The first thing that jumps out when you look at this hull is the reverse rake to the bow. This is fashionable. Is it fast? I’m not sure. In some extreme, wave piercing hull form I suspect it is. But in a moderate boat like the GS34 it may be more like spoilers on Toyotas. It looks fast and maybe that’s all that counts. There is a chine that is quite high on the hull at the transom and runs in an almost straight line to the stem knuckle. The D/L is 178. The sheer runs almost dead straight. The topsides above the chine are cut off in a straight line at the transom. This maximizes sailing length and stability. There are twin rudders because with a stern as wide as this one you will need at least one rudder in the water at high heel angles. To my eye this is a fast looking hull. L/B is 2.88, indicating a very beamy boat for its length. Notice how many boats are beginning to look like wedges?

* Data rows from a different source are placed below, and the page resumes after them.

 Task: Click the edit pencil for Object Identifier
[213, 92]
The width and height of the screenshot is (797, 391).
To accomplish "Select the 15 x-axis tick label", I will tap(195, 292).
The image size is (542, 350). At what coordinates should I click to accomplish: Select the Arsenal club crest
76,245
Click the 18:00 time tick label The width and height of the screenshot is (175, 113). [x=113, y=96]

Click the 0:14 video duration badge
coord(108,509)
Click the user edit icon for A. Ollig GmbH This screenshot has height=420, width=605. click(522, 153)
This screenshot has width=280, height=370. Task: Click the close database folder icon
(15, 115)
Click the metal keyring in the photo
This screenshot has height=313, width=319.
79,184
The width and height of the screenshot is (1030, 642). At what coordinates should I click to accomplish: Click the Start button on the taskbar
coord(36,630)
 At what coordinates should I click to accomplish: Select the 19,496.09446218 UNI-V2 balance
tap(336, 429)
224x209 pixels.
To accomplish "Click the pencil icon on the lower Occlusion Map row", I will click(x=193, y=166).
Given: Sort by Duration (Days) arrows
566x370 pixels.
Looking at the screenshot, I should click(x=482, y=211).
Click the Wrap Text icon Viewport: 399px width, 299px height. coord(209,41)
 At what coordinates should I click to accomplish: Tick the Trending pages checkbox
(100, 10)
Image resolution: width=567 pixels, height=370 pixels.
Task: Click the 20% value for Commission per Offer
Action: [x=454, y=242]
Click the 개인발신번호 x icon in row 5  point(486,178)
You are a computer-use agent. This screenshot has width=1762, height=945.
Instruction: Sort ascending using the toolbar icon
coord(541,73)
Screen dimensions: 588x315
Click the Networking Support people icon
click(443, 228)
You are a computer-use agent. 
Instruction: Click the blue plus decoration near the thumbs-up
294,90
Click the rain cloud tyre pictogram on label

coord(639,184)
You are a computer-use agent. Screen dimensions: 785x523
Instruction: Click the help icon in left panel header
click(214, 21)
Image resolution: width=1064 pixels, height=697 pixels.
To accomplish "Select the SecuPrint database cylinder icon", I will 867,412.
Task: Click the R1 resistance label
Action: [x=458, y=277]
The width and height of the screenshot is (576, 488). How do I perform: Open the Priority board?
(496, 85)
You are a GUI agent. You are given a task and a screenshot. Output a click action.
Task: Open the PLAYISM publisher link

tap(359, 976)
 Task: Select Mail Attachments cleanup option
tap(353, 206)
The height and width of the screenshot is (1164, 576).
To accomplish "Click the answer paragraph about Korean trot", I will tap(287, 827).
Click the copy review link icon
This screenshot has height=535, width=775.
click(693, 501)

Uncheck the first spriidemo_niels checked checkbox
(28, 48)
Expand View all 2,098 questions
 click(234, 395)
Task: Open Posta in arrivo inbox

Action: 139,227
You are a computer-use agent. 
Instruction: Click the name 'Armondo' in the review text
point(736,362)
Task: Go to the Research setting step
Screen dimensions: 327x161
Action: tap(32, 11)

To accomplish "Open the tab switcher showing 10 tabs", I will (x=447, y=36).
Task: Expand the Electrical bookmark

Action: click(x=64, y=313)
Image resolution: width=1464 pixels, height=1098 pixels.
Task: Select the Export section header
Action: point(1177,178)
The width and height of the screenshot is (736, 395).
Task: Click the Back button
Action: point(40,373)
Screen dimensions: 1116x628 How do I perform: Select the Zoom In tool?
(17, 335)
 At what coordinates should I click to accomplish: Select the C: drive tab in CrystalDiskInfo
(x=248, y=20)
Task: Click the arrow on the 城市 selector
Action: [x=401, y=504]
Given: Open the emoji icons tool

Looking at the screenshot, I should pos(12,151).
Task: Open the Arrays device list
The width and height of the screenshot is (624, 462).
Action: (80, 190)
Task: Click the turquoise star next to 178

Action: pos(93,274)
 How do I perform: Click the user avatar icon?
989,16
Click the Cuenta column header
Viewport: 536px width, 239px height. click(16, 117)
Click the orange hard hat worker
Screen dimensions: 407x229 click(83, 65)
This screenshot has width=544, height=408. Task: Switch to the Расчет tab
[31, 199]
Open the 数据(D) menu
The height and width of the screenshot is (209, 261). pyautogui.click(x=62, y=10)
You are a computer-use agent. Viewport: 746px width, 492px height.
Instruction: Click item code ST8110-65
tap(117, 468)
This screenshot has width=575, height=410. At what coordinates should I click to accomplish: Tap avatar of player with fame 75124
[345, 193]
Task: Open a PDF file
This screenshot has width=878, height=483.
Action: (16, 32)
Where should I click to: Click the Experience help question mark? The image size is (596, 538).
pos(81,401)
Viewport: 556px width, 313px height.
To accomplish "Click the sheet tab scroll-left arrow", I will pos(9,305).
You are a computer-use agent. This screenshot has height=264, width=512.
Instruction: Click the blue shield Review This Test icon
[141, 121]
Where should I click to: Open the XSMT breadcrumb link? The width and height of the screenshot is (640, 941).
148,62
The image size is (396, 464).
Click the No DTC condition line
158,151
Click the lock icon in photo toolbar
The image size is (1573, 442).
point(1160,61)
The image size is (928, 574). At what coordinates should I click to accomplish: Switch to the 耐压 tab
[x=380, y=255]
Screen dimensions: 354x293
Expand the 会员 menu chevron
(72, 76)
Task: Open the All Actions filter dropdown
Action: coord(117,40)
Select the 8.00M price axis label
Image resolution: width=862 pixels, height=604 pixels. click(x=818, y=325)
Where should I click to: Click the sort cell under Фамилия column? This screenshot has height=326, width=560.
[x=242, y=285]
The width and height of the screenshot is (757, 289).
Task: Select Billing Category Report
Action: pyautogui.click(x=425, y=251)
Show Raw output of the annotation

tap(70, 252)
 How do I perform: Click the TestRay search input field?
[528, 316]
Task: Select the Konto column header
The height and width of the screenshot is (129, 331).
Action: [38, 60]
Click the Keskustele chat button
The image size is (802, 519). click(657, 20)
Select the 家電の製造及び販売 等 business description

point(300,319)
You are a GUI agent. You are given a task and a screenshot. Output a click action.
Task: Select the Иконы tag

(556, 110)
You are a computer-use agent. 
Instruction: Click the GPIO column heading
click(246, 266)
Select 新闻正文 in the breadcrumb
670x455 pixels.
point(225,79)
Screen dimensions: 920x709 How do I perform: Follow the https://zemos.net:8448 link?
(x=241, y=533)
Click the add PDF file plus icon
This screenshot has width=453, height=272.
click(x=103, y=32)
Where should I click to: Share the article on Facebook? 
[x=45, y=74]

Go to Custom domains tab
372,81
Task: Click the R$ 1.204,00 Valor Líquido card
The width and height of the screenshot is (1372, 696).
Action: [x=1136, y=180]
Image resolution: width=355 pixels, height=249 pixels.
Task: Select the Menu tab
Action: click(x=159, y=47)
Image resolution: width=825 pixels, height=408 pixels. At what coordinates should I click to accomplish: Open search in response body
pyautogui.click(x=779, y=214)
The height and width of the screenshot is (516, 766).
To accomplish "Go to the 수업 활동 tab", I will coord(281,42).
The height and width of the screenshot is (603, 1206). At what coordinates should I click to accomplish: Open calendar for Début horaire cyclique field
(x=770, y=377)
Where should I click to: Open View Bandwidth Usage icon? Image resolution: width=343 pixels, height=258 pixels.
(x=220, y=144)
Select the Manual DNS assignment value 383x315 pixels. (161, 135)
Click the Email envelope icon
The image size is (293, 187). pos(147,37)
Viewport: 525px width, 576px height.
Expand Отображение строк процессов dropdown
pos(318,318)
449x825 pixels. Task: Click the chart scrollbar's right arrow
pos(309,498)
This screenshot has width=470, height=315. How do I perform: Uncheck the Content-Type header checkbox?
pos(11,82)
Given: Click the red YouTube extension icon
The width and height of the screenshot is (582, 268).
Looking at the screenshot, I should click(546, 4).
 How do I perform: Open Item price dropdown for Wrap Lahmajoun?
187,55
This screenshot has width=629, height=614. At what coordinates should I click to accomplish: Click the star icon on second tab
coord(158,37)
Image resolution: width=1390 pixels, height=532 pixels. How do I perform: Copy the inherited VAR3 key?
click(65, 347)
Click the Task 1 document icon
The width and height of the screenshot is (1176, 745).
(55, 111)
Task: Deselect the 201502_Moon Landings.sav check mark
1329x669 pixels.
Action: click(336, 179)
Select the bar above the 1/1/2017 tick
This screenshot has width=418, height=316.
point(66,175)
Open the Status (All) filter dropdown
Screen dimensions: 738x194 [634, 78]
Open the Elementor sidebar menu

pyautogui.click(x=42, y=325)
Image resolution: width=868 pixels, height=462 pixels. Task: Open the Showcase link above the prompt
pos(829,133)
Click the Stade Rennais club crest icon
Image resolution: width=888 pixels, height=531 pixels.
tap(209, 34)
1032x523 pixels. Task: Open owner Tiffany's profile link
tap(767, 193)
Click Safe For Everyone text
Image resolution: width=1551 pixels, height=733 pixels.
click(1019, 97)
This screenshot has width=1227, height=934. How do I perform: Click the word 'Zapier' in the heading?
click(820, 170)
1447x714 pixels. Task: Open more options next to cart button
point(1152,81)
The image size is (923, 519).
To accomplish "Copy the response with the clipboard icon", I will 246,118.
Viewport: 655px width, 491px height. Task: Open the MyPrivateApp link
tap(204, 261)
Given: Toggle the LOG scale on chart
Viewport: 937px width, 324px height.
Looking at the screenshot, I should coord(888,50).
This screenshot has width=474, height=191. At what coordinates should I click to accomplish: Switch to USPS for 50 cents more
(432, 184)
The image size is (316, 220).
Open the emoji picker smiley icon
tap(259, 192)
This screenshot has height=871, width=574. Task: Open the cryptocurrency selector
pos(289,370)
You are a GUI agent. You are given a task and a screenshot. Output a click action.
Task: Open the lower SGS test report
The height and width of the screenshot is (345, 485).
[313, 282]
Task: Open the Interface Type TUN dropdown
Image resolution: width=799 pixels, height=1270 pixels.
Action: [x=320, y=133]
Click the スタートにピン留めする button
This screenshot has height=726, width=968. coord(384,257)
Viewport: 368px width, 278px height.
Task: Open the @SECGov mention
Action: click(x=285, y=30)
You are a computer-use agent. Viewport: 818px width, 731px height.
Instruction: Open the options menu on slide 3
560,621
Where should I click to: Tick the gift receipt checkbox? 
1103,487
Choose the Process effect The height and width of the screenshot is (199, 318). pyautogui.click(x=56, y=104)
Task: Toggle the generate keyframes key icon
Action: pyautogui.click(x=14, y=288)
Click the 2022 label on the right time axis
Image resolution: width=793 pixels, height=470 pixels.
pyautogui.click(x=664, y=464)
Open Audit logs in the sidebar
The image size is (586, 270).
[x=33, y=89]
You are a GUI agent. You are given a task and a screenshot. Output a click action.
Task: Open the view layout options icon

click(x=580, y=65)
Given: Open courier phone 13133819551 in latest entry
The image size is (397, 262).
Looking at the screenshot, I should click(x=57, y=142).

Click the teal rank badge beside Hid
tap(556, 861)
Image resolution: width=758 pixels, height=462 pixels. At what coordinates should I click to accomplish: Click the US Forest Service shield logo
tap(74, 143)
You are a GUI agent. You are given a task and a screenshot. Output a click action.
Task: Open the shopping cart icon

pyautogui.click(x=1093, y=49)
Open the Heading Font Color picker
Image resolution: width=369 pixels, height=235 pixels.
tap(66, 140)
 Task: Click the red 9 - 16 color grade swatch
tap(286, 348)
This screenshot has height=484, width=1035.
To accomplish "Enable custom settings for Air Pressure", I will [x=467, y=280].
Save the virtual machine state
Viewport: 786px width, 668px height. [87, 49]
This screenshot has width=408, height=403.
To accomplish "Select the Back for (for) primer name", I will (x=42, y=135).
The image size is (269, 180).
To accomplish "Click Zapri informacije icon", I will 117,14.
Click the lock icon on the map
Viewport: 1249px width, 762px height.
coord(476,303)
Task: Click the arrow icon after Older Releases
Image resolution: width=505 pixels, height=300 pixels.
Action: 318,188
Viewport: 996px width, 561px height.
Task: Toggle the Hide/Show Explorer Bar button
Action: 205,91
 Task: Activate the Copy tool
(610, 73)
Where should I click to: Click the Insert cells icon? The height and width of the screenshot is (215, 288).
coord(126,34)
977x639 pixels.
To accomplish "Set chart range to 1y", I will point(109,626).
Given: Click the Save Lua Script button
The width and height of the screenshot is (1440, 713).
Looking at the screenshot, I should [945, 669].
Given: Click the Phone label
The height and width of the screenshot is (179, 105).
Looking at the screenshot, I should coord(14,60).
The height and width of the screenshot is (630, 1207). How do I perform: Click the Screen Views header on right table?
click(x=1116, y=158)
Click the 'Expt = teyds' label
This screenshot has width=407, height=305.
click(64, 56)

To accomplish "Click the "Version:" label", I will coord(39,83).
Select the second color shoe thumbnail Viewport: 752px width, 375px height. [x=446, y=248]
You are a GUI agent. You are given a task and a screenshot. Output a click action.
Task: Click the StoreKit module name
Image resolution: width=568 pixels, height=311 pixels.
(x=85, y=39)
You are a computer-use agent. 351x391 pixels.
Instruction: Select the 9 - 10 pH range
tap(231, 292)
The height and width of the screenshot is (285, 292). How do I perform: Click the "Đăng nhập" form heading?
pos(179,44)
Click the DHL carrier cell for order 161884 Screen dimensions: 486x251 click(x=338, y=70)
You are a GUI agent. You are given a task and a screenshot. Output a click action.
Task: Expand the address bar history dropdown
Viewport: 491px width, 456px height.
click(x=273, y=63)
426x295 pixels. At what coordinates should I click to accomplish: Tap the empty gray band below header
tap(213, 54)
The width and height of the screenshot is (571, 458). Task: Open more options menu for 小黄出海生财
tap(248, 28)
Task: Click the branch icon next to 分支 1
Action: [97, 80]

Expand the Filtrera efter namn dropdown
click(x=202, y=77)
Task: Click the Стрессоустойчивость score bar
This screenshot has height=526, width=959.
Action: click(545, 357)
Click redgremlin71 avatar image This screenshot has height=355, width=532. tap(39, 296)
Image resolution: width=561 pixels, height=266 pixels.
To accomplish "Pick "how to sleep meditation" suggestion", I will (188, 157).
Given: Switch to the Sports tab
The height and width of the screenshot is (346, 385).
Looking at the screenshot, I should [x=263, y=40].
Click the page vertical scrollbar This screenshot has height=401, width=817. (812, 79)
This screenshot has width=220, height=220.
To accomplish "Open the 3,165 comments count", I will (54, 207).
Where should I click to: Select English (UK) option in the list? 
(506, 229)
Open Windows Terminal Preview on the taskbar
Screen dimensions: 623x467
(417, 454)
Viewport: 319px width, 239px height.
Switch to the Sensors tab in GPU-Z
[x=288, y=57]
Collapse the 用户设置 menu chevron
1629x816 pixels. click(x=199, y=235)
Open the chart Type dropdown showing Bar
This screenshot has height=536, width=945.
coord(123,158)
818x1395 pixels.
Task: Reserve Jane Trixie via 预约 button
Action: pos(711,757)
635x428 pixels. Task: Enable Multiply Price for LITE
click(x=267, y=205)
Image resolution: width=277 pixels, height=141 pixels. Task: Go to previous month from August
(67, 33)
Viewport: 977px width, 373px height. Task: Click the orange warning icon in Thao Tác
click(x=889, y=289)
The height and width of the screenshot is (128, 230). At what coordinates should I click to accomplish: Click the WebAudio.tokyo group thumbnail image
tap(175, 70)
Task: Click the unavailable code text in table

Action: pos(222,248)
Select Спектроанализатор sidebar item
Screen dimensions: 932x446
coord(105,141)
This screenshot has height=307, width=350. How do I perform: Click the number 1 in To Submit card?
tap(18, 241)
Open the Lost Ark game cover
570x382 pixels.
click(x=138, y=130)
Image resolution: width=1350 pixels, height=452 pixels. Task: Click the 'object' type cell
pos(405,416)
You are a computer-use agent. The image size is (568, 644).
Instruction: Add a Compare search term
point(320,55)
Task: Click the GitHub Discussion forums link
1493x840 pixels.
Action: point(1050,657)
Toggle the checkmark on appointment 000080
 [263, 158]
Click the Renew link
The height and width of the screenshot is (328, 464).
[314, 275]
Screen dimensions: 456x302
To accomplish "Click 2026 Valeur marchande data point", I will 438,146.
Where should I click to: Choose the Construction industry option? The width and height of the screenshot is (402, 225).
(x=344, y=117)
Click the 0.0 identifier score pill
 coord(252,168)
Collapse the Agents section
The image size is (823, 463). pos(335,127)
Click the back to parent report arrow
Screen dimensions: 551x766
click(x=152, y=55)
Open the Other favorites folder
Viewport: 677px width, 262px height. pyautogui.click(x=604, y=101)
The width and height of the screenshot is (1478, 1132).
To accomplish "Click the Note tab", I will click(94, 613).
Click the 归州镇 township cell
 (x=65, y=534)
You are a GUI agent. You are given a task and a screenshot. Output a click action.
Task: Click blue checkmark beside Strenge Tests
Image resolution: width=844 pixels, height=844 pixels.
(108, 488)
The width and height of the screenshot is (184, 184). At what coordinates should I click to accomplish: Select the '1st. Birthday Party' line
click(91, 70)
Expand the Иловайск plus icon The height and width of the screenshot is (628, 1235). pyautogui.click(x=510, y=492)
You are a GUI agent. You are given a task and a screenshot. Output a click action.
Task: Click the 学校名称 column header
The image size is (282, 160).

The GS34 has a large cockpit so usable interior volume is reduced. Note how far forward the companionway is. There are V-berths forward. The galley and nav station occupy opposing spaces port and starboard. This means the nav station is generous while the galley is undersized. I don’t see much cooking going on in this galley. There is a double quarterberth to port but access to the large berth is constricted and I’m afraid I would struggle getting in. Getting out would not be pretty. There is a head to starboard and a large cockpit locker aft of the head. Like I said at the beginning of the review, this design is more about performance than comfort.
The sailplan shows a svelte profile not unlike that of the X94. The rig is also of similar proportions to that of the X94, call it a nine-tenths rig but this one has double spreaders. The SA/D is high at 25.05 and that should give you some muscle in the light stuff. The chute tacks to a 28-inch-long bowsprit. There are no sheeting provisions for overlapping genoas.
The focal point of this design for me, hull aside, is the large cockpit. It’s hard to find a cockpit that is too large and easy to find cockpits that are too small. If you are going to race the boat you need elbow room so the crew can do its work efficiently without any orthodontic reconstruction needed. The mainsheet traveler is aft of the rudder head.
This would be a fun boat for weekend races.
LOA 35’1”; Beam 11’10”; Draft 7’2”; Displ. 10,803 lbs.; Ballast 2,200 lbs.; Sail area 764 sq. ft.; SA/D 25.05; D/L 178; L/B 2.88; Auxiliary 30-hp.; Fuel 19 gal.; Water 45 gal.